◆ **Exercise a**
According to the class documentation below, what happens when an example is added to an ImmutableSequenceDataset?

+++++

Class ImmutableSequenceDataset<T extends Output<T>>

java.lang.Object
org.tribuo.sequence.SequenceDataset<T>
org.tribuo.sequence.ImmutableSequenceDataset<T>
All Implemented Interfaces:
com.oracle.labs.mlrg.olcut.provenance.Provenancable<DatasetProvenance>, Serializable, Iterable<SequenceExample<T>>, ProtoSerializable<org.tribuo.protos.core.SequenceDatasetProto>
Direct Known Subclasses:
MinimumCardinalitySequenceDataset

public class ImmutableSequenceDataset<T extends Output<T>> extends SequenceDataset<T> implements Serializable
This is a SequenceDataset which has an ImmutableFeatureMap to store the feature information. Whenever an example is added to this dataset it removes features that do not exist in the FeatureMap. The dataset is immutable after construction (unless the examples are modified).
See Also:
  • Field Details

    • CURRENT_VERSION

      public static final int CURRENT_VERSION
      Protobuf serialization version.
      See Also:
    • outputIDInfo

      protected ImmutableOutputInfo<T extends Output<T>> outputIDInfo
      A map from labels to IDs for the labels found in this dataset.

+++++

◆ **Exercise b**
Extract every line of the records below that contains the word "Open".

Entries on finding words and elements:
+++++

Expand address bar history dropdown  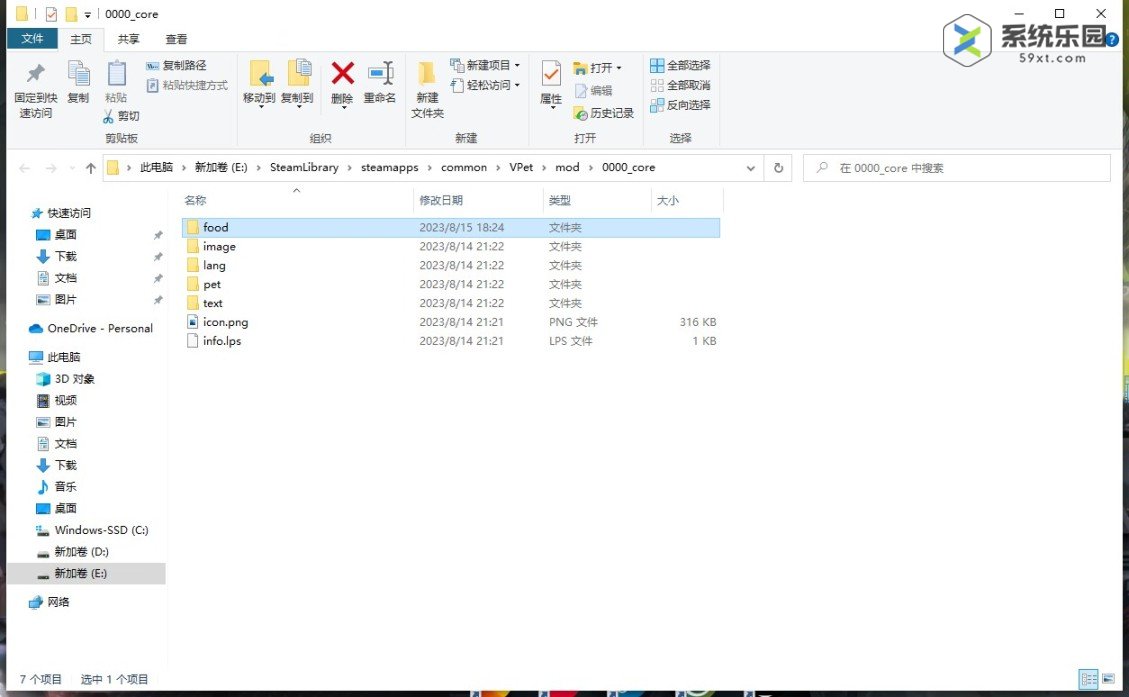click(x=751, y=168)
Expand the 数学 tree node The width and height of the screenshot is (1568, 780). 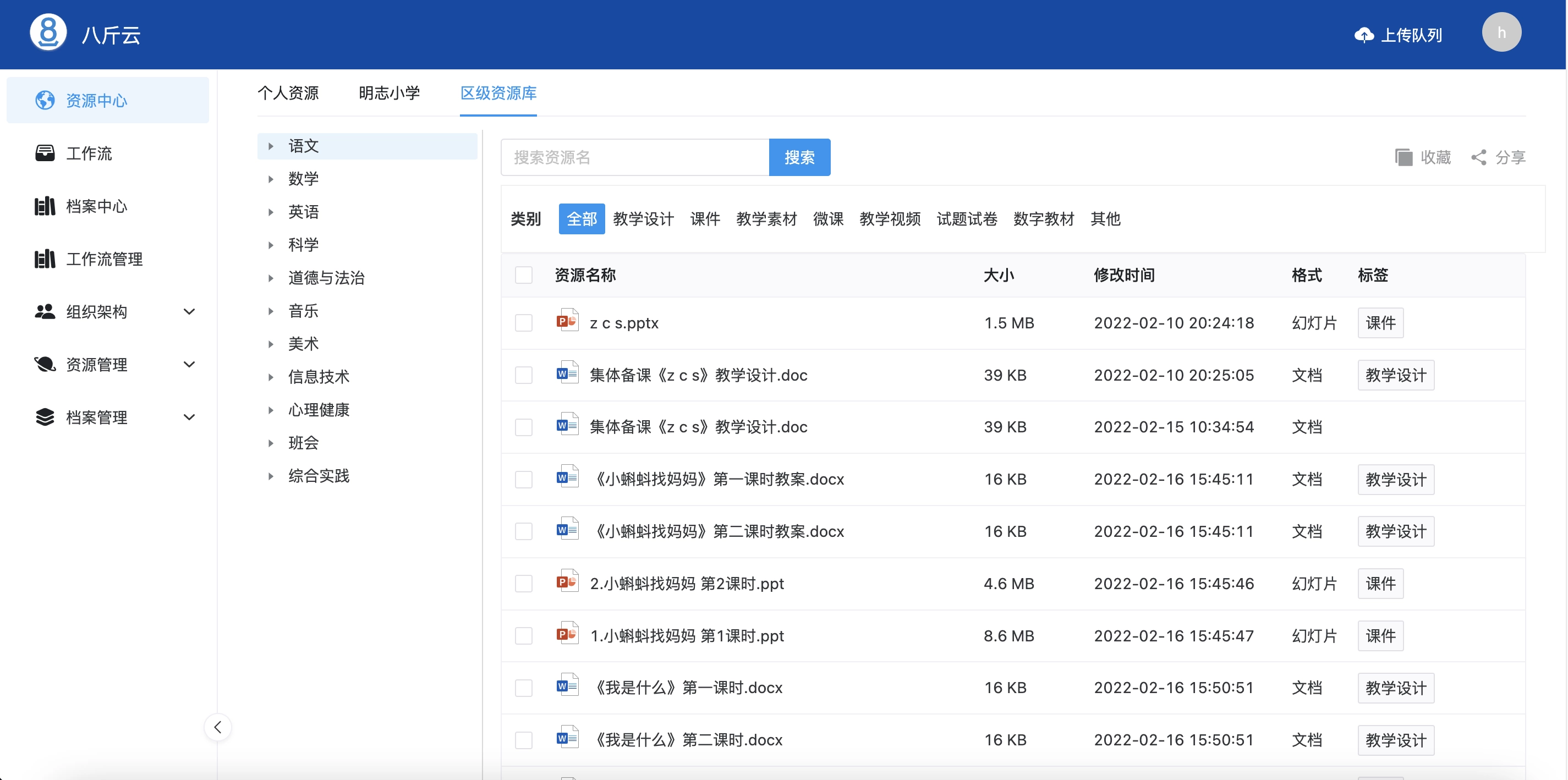click(271, 179)
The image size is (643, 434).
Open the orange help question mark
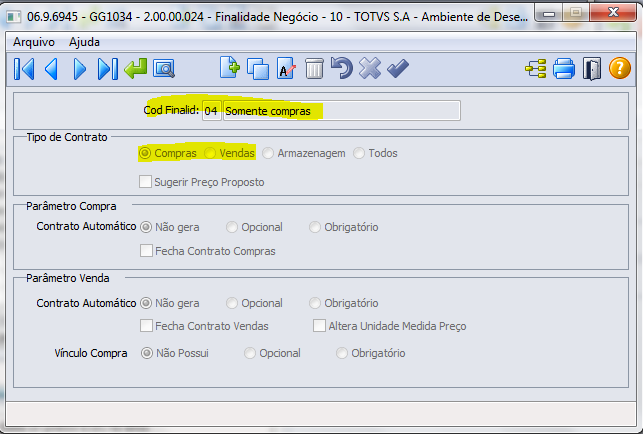(x=620, y=69)
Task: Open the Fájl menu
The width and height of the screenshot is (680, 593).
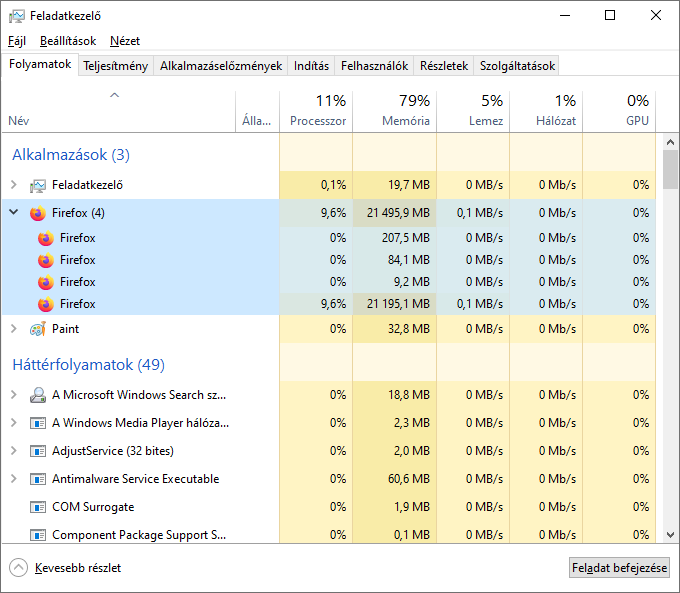Action: tap(17, 41)
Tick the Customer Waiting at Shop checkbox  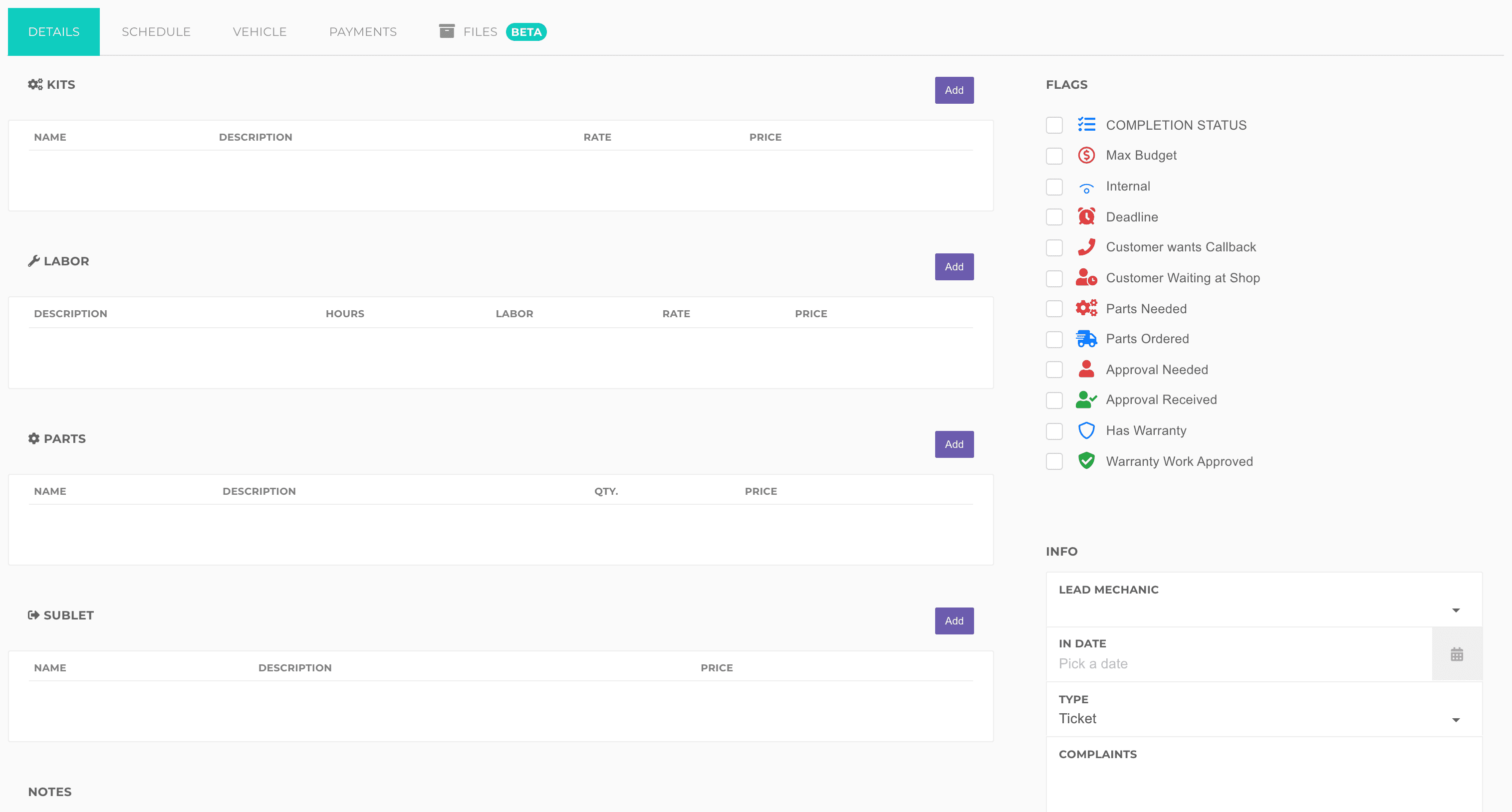[x=1054, y=278]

+++++

◆ **Full solution a**
Features that do not exist in the FeatureMap are removed from it.

◆ **Full solution b**
Open the orange help question mark
Task: Open the Fájl menu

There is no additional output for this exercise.